**Task inputs:**
---+---
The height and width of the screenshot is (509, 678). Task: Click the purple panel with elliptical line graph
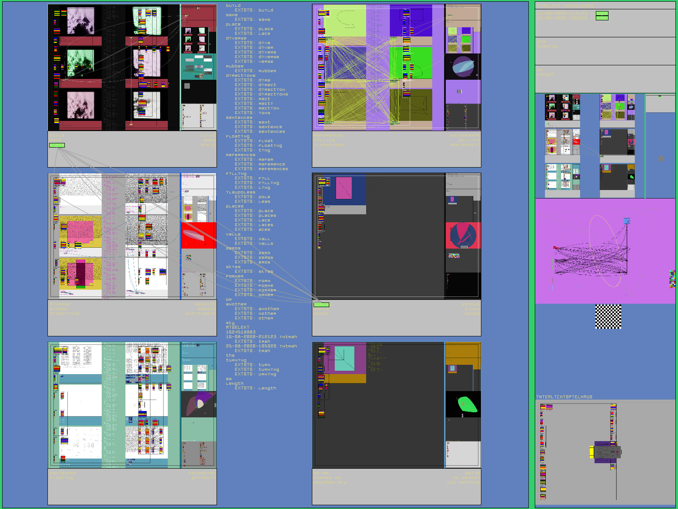605,251
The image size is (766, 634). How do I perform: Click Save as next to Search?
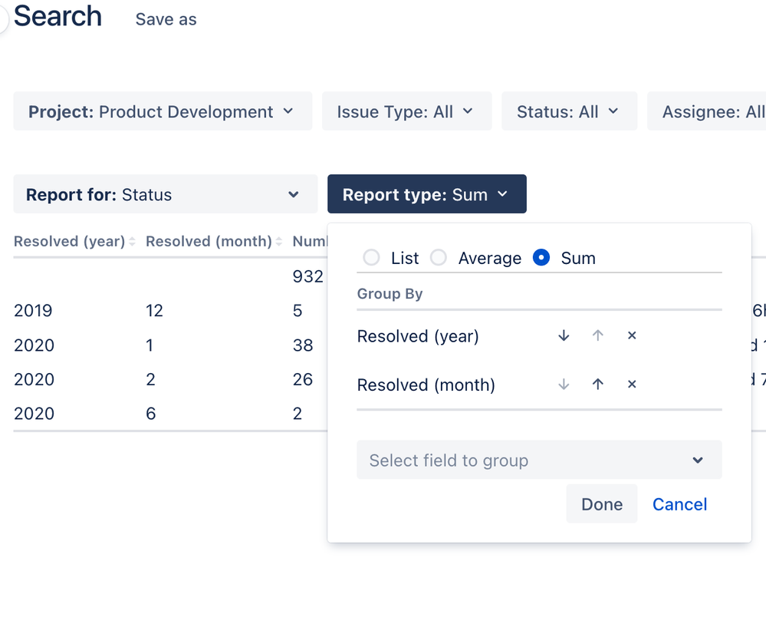point(166,20)
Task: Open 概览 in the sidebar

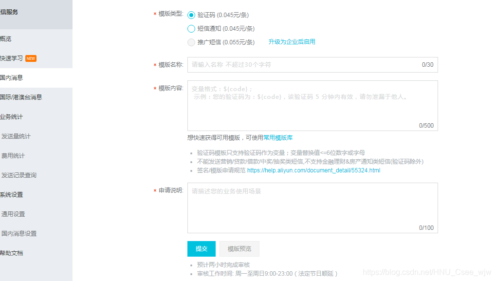Action: 6,39
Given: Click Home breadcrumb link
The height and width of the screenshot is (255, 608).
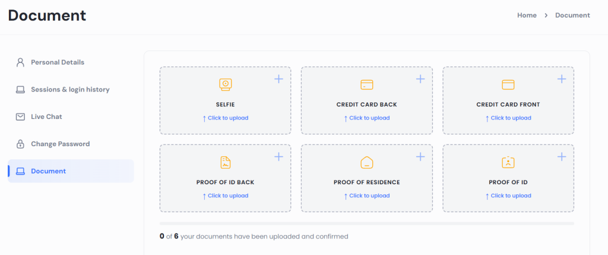Looking at the screenshot, I should [x=527, y=15].
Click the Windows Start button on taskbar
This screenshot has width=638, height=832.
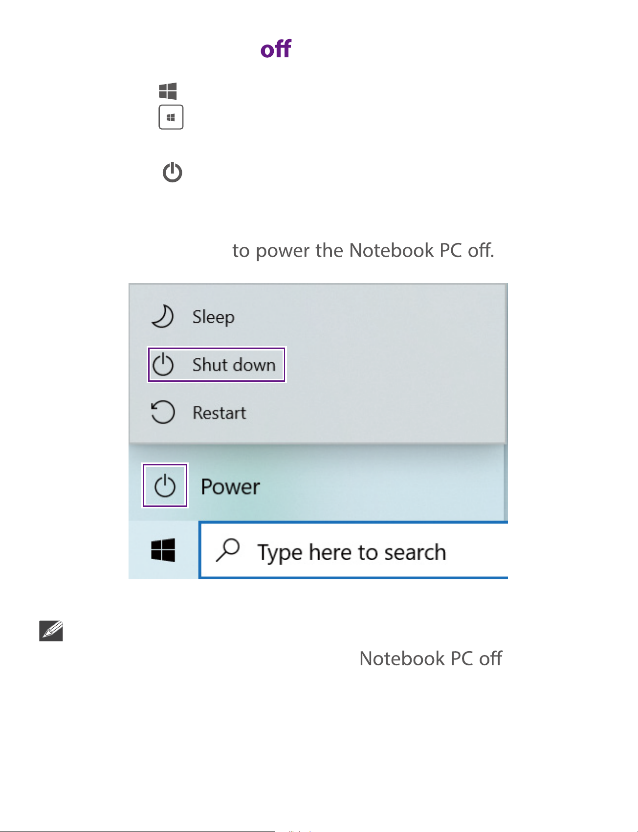coord(163,550)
---+---
**Work instructions:**
Give the data again exactly, image-free.

**Problem solution:**
The height and width of the screenshot is (509, 678). Task: Click the purple panel with elliptical line graph
605,251
The image size is (766, 634). How do I perform: Click Save as next to Search?
point(166,20)
Task: Open 概览 in the sidebar

Action: 6,39
Given: Click Home breadcrumb link
The height and width of the screenshot is (255, 608).
Looking at the screenshot, I should [x=527, y=15].
Click the Windows Start button on taskbar
This screenshot has width=638, height=832.
coord(163,550)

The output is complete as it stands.